RV and Yard Electric

About the Photo Sequence
In the middle of the sprinkler system overhaul, with all the ditches opened up, I decided to switch gears and start another project: Outside Electrical Panels. I needed a full 240v 50a RV panel, and a 120v 20a yard tool circuit. Some day, I'll build a garage, so I also put a 240v 100a panel behind the RV panel and now I'm ready. In the few short months I've had it it has already proven to be quite a convenience. My friends with RVs can now park and visit and have full electrical and water hookups. Some day, the sewer line will be installed.

Photo Details
This photo sequence contains 13 frames. Each frame is a finite 1024 pixels wide but height was left to its own based on the crop. I based the picture size on an email program's display window asuming that the picture would not be automatically resized to fit. This technique kept the file size down, the largest being just less than 400k making it easy to send and receive through email. The file names are also numbered so they'll display in numerical order. All photos were taken with a Nikon D80.

Download Photo Project

YardElectric.zip - 4153883 bytes.

RV and Yard Electric

In the middle of my sprinkler system overhaul, with all the trenches I dug,
I decided the time was now to create the RV electrical connection,
or I'd be digging the same trenches a second time.
So with the sprinkler piping barely half done,
I had to switch gears and start the Yard Electrical Project.

The yellow line represents 2 gauge wire to the 100 amp subpanel.
The green line represents 6 gauge wire for yard electrical outlets.
These wires are oversized so I don't loose voltage over the long distances,
for now and for future projects.

The Ditch Witch was not difficult to operate until I tried to dig through decomposed granite.

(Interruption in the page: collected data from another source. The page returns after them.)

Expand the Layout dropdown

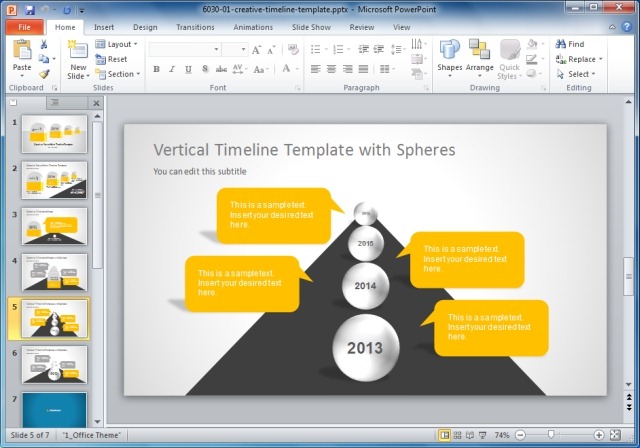pyautogui.click(x=117, y=44)
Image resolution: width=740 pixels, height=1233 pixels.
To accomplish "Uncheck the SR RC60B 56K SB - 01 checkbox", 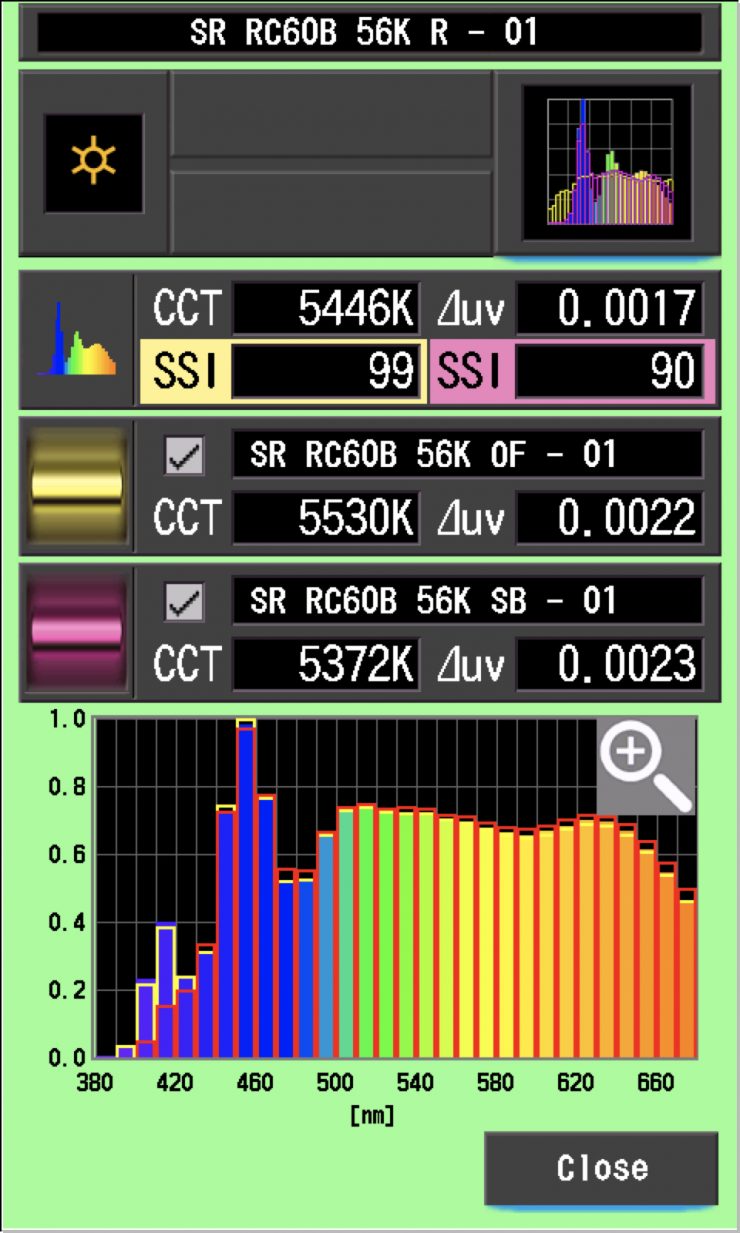I will click(186, 602).
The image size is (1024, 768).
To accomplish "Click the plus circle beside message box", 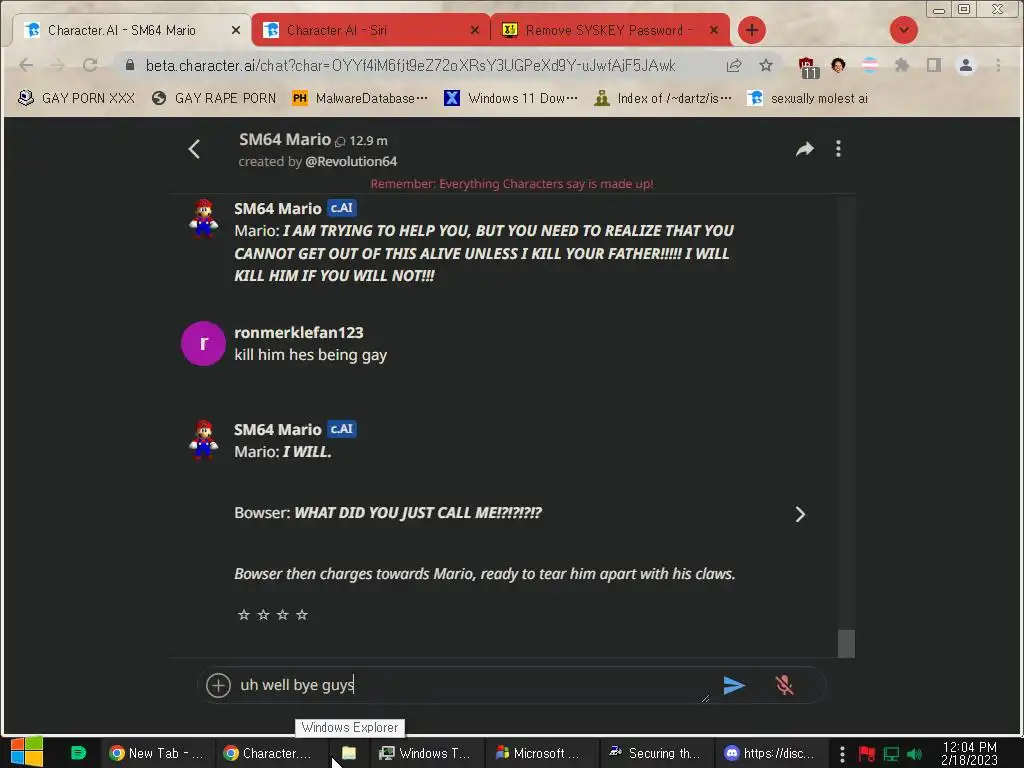I will point(218,685).
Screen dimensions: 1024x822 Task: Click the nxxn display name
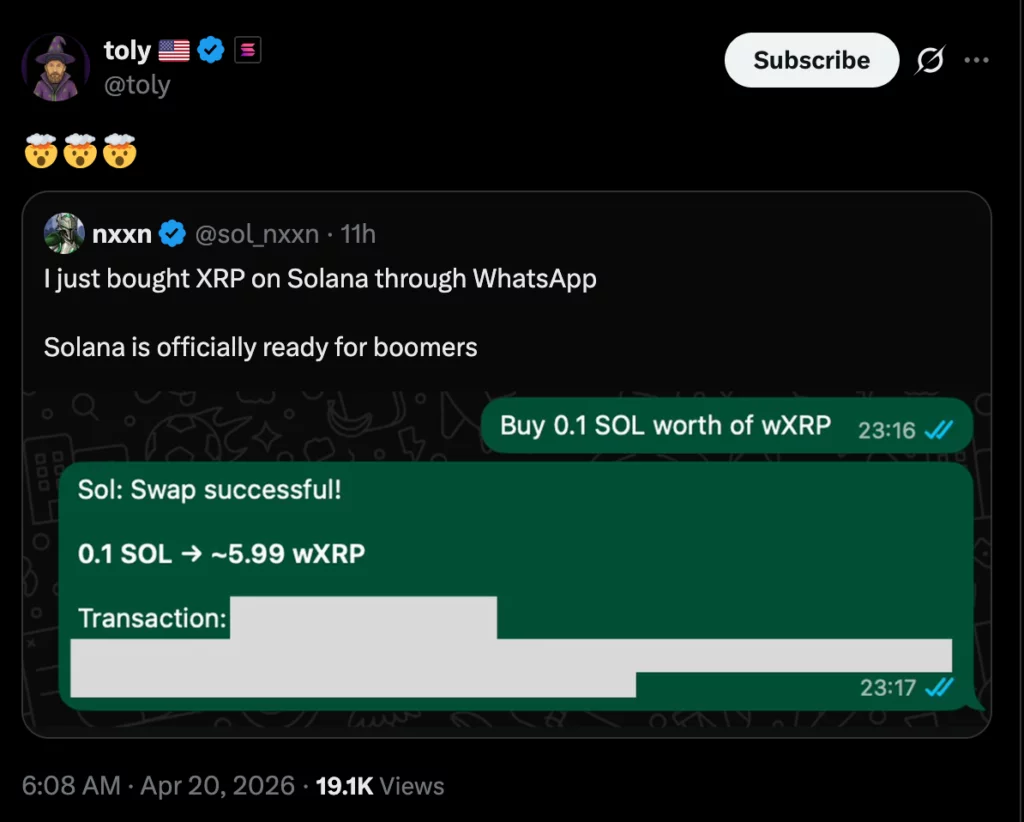tap(121, 233)
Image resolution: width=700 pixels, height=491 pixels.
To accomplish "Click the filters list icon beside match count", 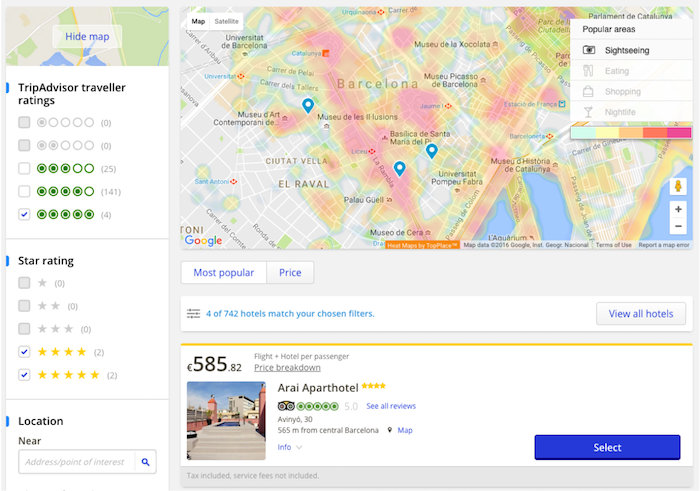I will (x=193, y=313).
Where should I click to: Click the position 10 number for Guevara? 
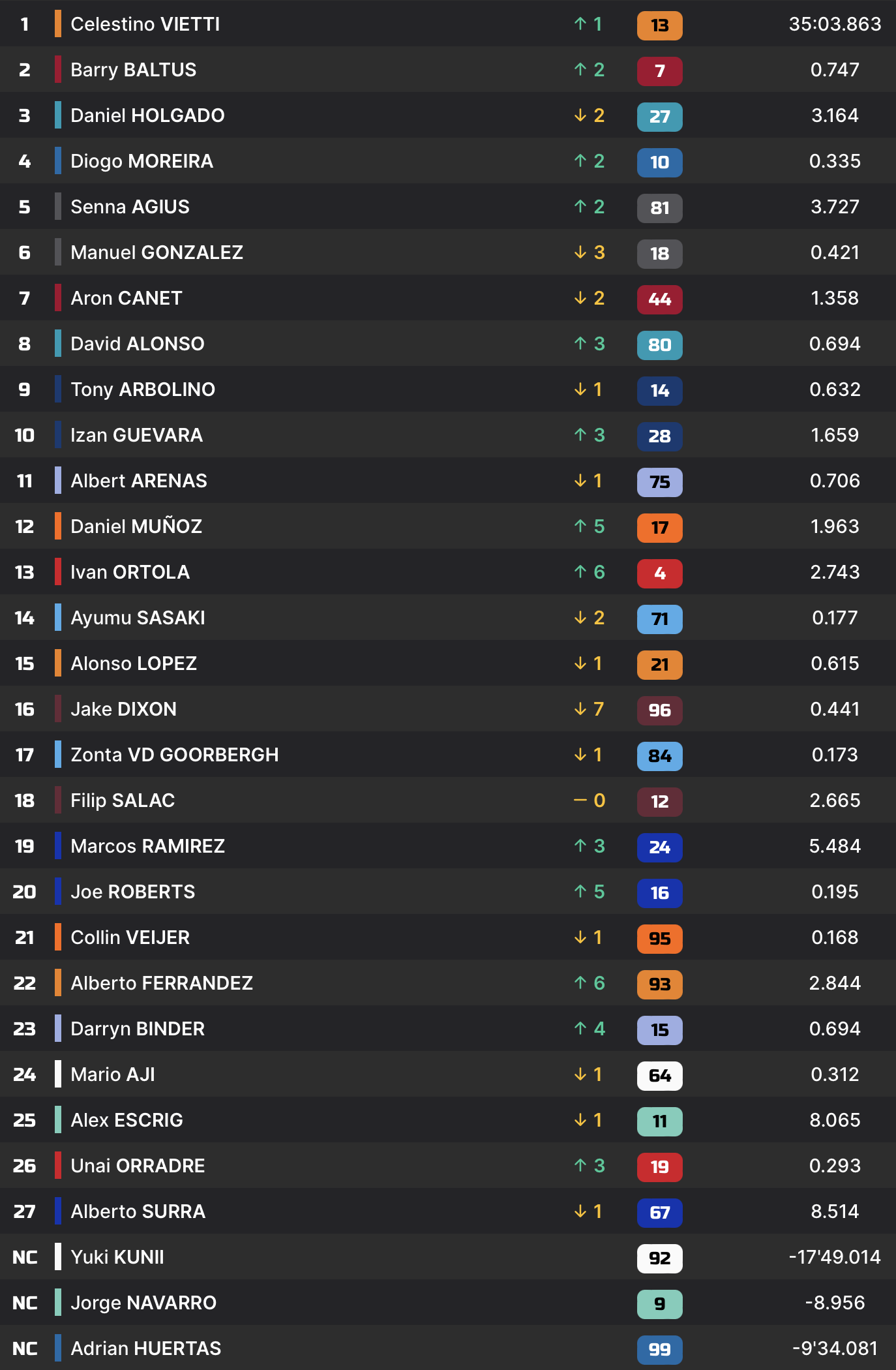(x=25, y=435)
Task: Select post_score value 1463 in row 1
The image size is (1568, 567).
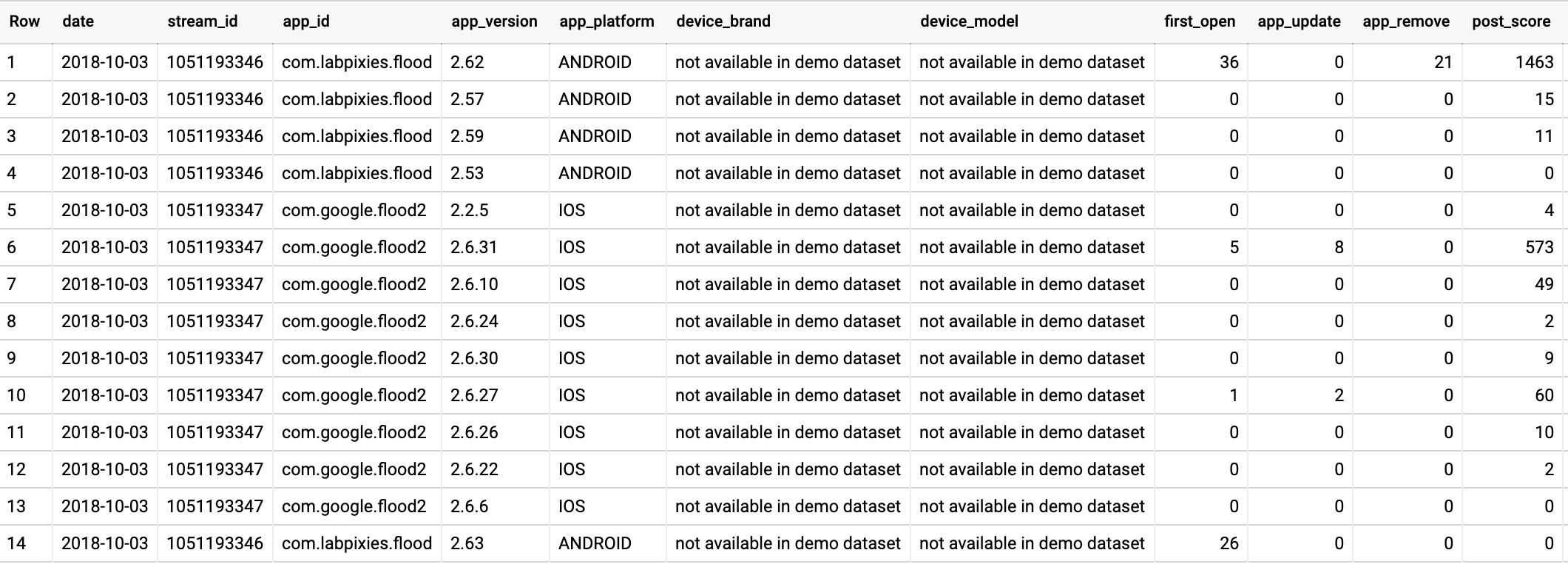Action: click(1535, 62)
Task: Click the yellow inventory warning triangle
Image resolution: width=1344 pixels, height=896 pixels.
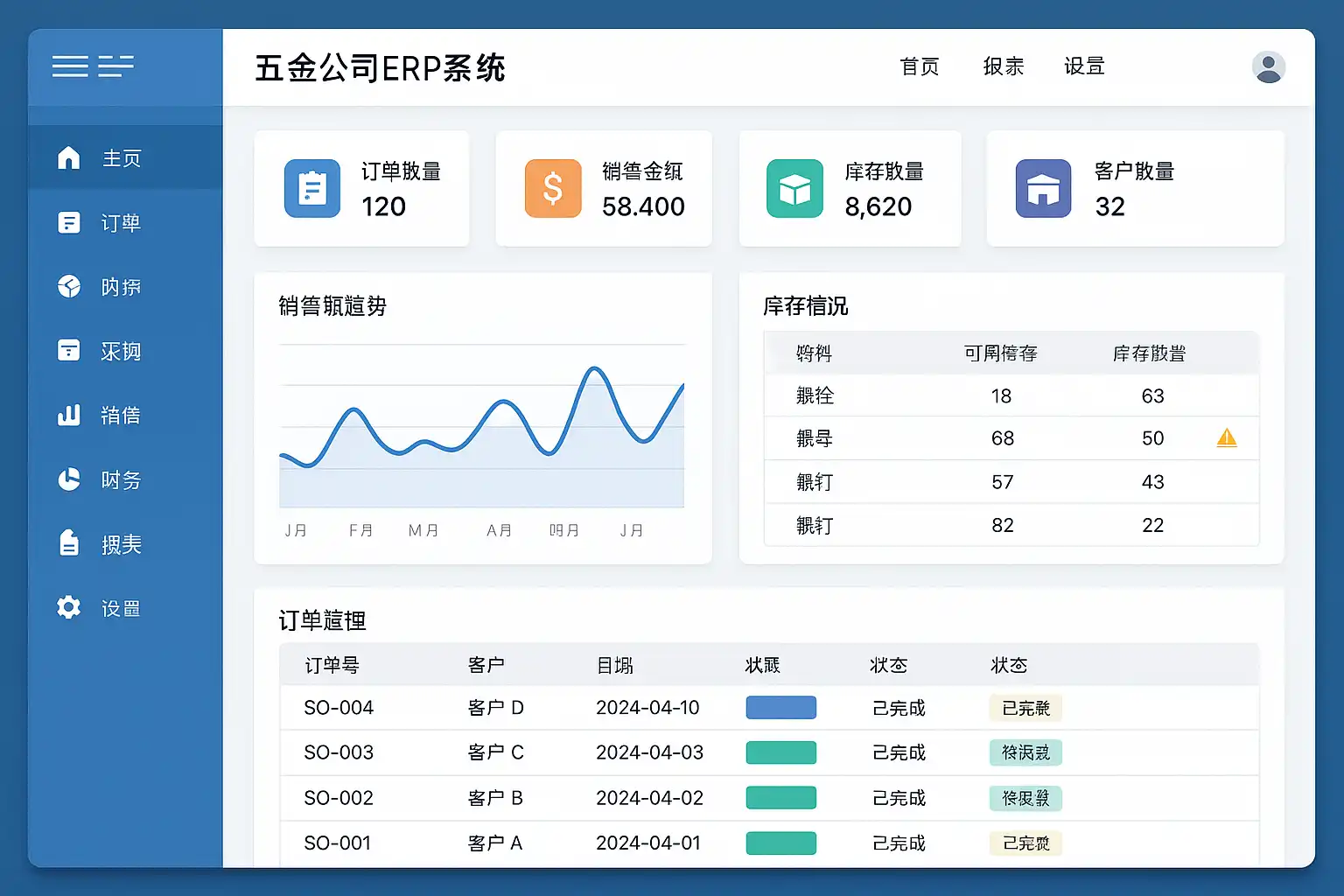Action: 1227,438
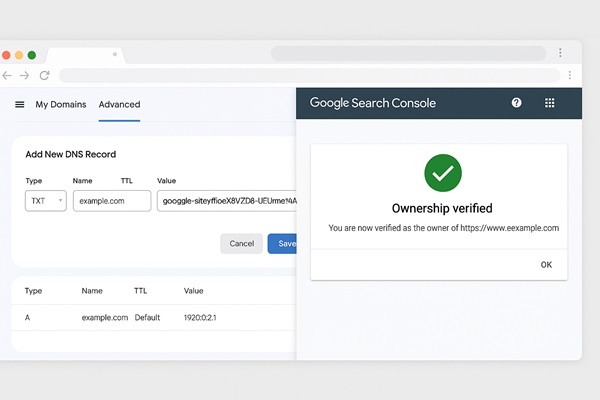The width and height of the screenshot is (600, 400).
Task: Expand the TXT record Type dropdown
Action: click(46, 201)
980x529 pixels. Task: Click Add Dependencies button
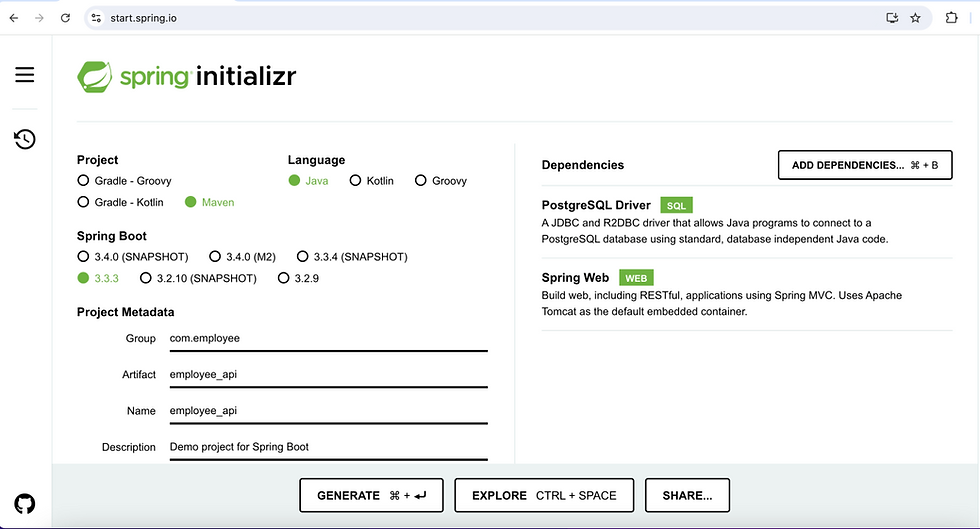864,165
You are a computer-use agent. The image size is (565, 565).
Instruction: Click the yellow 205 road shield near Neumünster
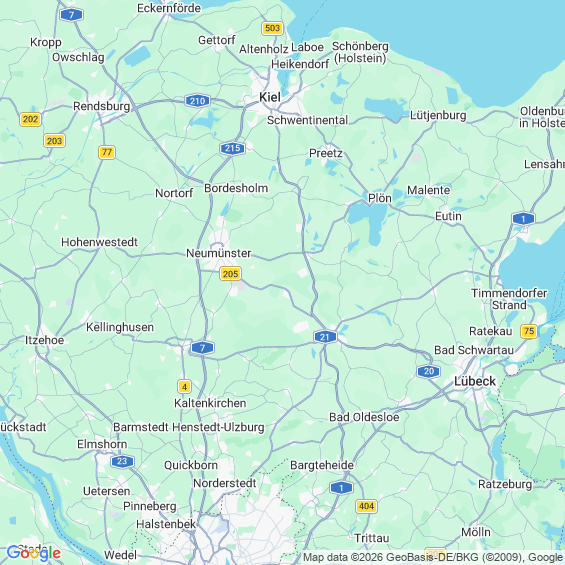pyautogui.click(x=230, y=274)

Here's where I want the panels.
The 100 amp subpanel will be on one side, and the 50 amp RV panel on the other.
Its my intent to mount it perpendicular to the driveway, where the back of the RV
will be located when parked. The 100 amp panel will also power my
future shop and gazebo some day when I decide to build them.

Rather than install those small angle pipes between the 10 foot pipes, I just bent them
around the turns. Saved me a few bucks, and made it easier to feed the wire through it.

I had to dig the trenches at least 18" deep. I had sand from the Ditch Witch
grinding on the decomposed granite which I used to fill any uneven gaps
in the smooth trench bottom. I had to do this by hand!

Here's the electrical panels.
240v 100a Subpanel on one side, 240v 50a RV Panel on the other.
They're already connected together on the inside.
The 2 gauge wires still need to be routed and connected to the sub panel.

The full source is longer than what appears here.